I would love to see our community value and appreciate teachers more, so let me take the opportunity to bust some teaching myths! While some may see it as a ‘lifestyle career’, any of us who have taught or are married to those who have, will know that teachers seldom leave the grounds at 3pm or, if they do, they will be carrying home hours of work for the evening. Half the job – consisting of meetings, parent interviews, marking, preparation and camps – takes place outside the hours of 9am to 3pm. Holidays, which teachers enjoy like the rest of us, are also a time to move classrooms, program for the term ahead, evaluate the term past or do reports.
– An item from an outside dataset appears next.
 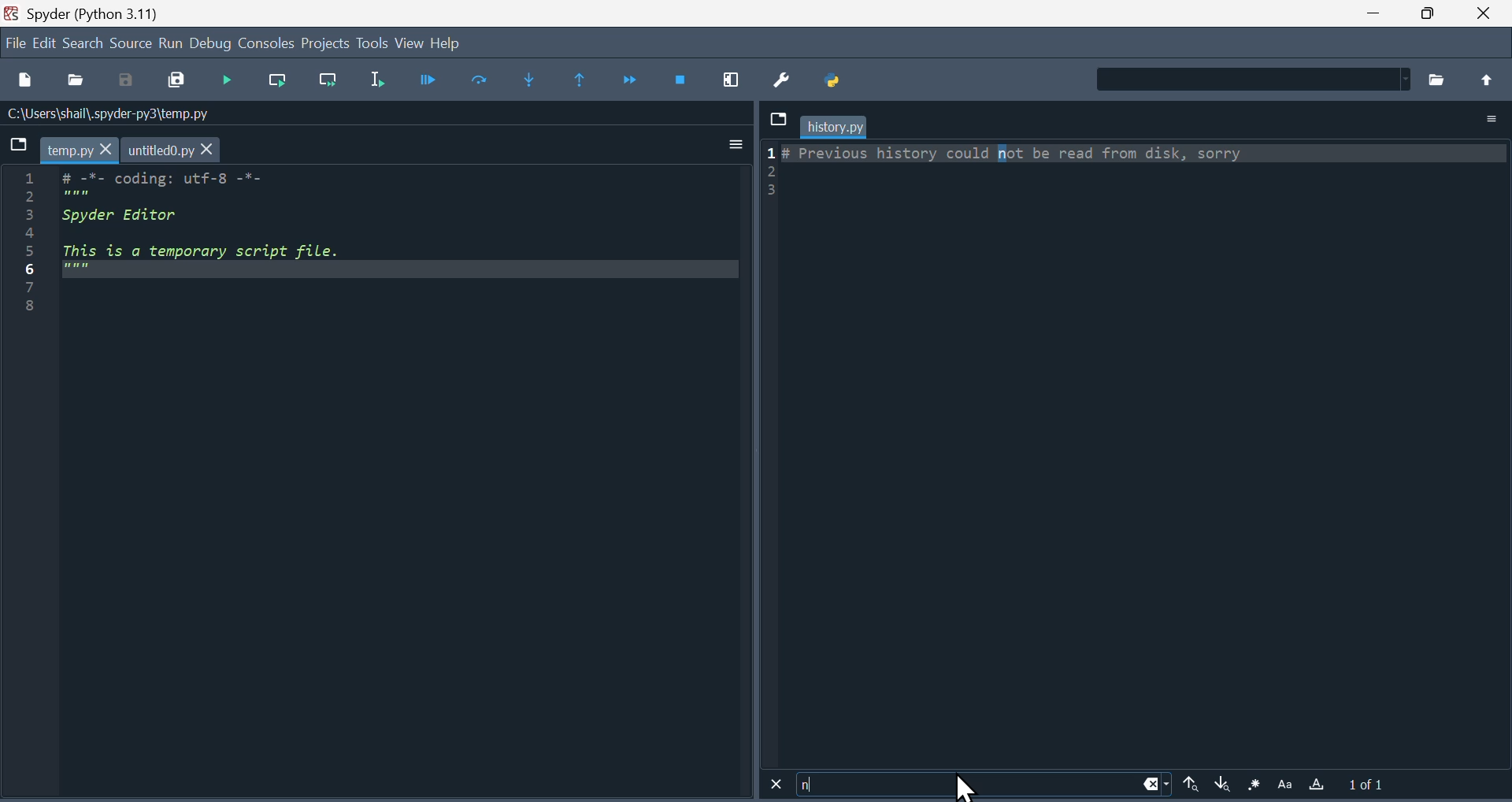 What do you see at coordinates (326, 42) in the screenshot?
I see `Project` at bounding box center [326, 42].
I can’t argue that the holidays aren’t good. They’re fantastic – but teachers often work through them. When my eldest son completed his first year of school last year, his teacher spent a portion of her Christmas break lovingly creating a USB of all the photos taken throughout the year, which she then hand-delivered to each child in her class. Viewing this took about an hour: a keepsake brimming with precious memories. What a beautiful parting gift for her students and their families.

Perhaps the prestige of a career is only defined in terms of income. Increase teachers’ wages in proportion to their work, and the job’s value, and the perception of teaching, would change immediately.

Have you been thinking of some of your teachers? The ones who poured themselves into their students and brought their subject to life? How many of them set you on a course that led to further study, or a successful career? Would you be where you are without their guidance?